The cowpunks are still out there, doing their bit to make L.A. the U.S.A.'s most energized and eclectic musical hotbed. But for one reason or another they haven't joined the latest move to vinyl.
So what kind of music is L.A. rock's ambassador in 1987? None other than that written-off, put-down, demeaned and discredited critter, \o7 punk rock!
Not only are there more punk records than any other kind, but they're the ones making the most noise in the underground market--at least as measured by national charts like the CMJ Report and local surveys like KXLU-FM's Top 35 play list. Not surprisingly, a whole slew of current L.A. product is on the latter, while Redd Kross and the Descendents have made the strongest showing on the somewhat more mainstream CMJ chart.
Punk is not what it was at the beginning, musically or culturally. As the sound has mutated to accommodate everything from Suicidal Tendencies' harrowing semi-metal to Redd Kross' grinding garage-grunge psychedelia, it's also drifted from its original trendy and arty moorings and become an integral voice for a discernible teen community--just like rock 'n' roll used to be. Like the resilent insect, punk has learned to adapt and survive in the cracks and corners, and it might just outlast more "advanced" species.
At the same time, the latest outpouring of L.A. records--which, in the tradition begun with the big late-'70s upheaval, remains concentrated in small, independent (often band-operated) labels--also registers a surge in the "electro-folk" movement and preserves for posterity some of the arcana that contributes to the colorful L.A. patchwork.
Here is a selected roundup of the current crop of albums, EPs and singles, most of which have been released over the past few months.
Suicidal Tendencies' "Join the Army" (Caroline). There's no new "Institutionalized," but the Venice menace combines power and finesse in a remarkable hard-rock attack. They skip and careen at breathtaking thrash tempos, then shift to metal gear as the album progresses into more introspective terrain. The music pulls and strains against itself, creating an excruciating tension as Mike Muir bellows out his internal strife, pain and fears with terrifying intensity.
Descendents' "All" (SST). The Lomita-based pranksters offer a sort of ant-farm view of South Bay teen life, holding up a window to the inner workings of things like vans and young love. The tone is mainly benign, with self-laceration countered by a "Pep Talk" that underscores the value of friendship. The punk pace is buoyed by a melodic pop flair.
Henry Rollins Band's "Hot Animal Machine" (Texas Hotel). Free of the increasingly sludgy settings of Black Flag, the tattooed tough shifts to a stripped-down, Iggy-derived rock 'n' roll that's fluid enough to embrace both avant-noise and Jerry Lee Lewis stylings. Rollins' hammering bellow is impressive for its sheer strength, and he shows his gifts as a rhythm-juiced yarn-spinner in the rock- noir scenario of "A Man and a Woman." Pursuit and paranoia are the dominant strains in "Machine." A muddy production job is its main flaw.

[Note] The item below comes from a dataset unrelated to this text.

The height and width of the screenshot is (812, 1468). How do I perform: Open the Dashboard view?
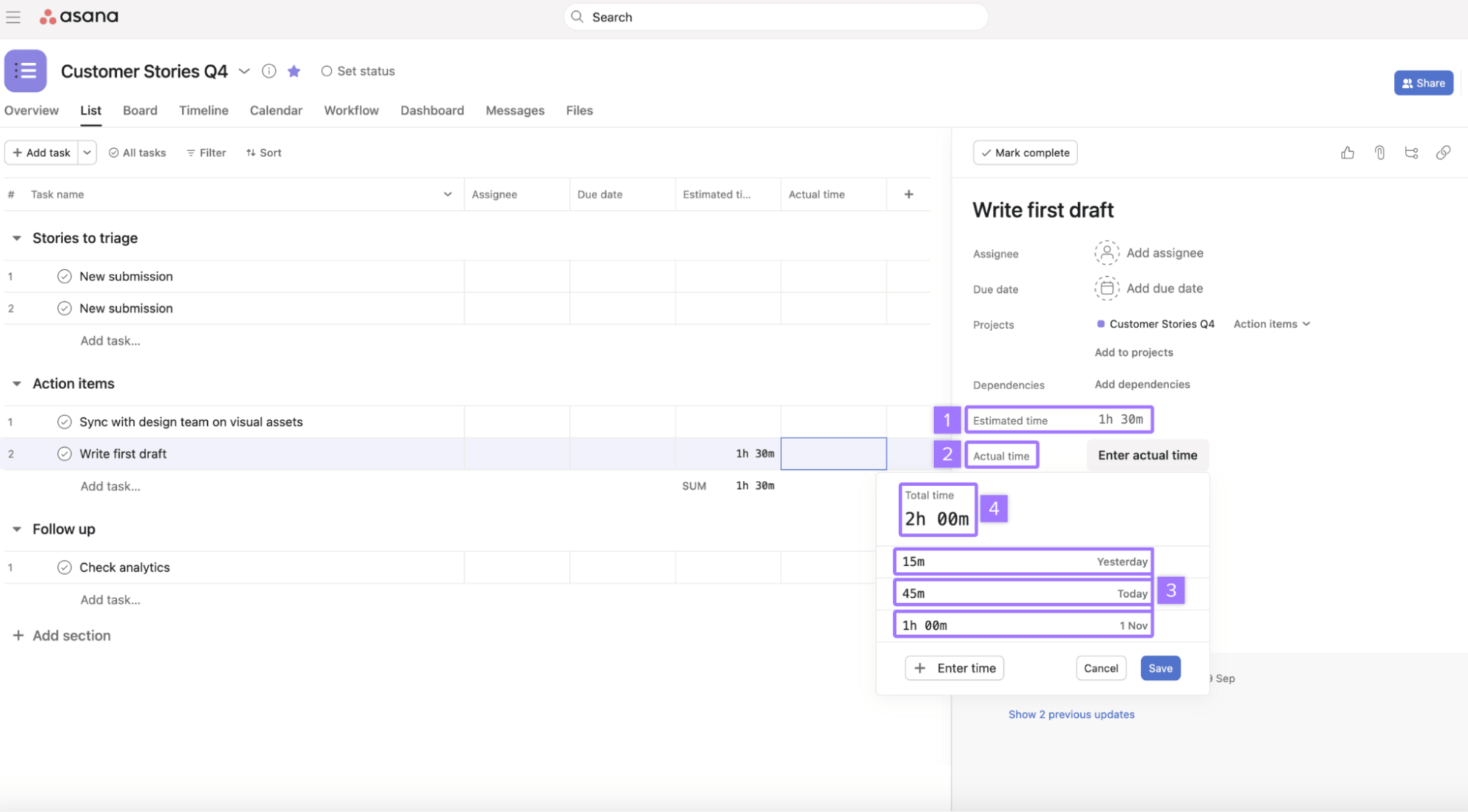(432, 110)
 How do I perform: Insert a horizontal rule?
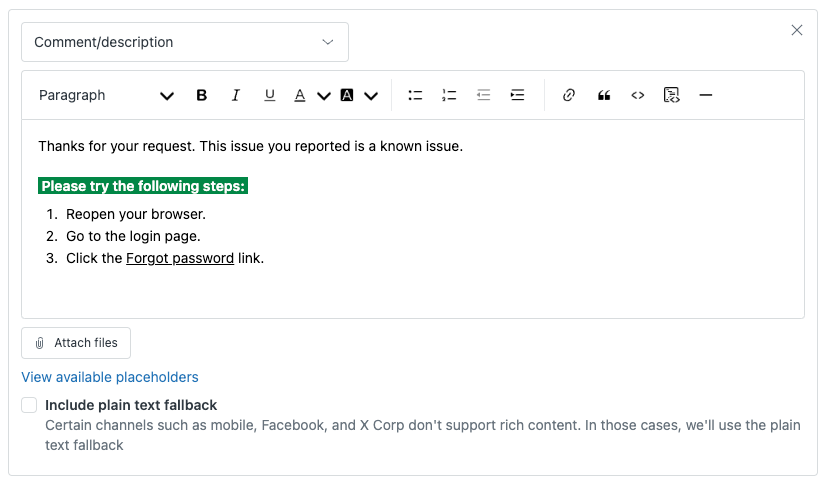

Rhino 39's "Rhino 39" (Triple X). This Long Beach band is mainly on the hard-rock/hardcore border, dropping pop and surf touches into the solid if unambitious brew. Things pick up as the album proceeds, first with the inexplicably funny "Headcheese," then with the Clash-like "What Is Your Name," and finally in the upbeat, semi-acoustic and altogether terrific Stones-ish rocker "Bars and Bricks."
The Brigade's "It's a Wonderful Life" single (BYO). From its feature-length video tour documentary "Another State of Mind" to its Better Youth Organization label, the Brigade has been one of the most enterprising and idealistic forces on the Southland scene. Its music hasn't always been so noteworthy, but this new single (from its last album, "The Dividing Line") has them branching effectively into moody, Doors-ballad territory.
Mad Parade's "A Thousand Words" (BYO). These Orange Countians sound as if they're trying to be real songwriters and nudge their punk into the mainstream, and end up sounding a little labored. The fast Doors sound of "Talk to Me" and the Del Shannon moodiness of "Watch Me Run" are pretty good, but overall the sound simply doesn't have enough impact. Assignment: Listen to Suicidal Tendencies' album 10 times.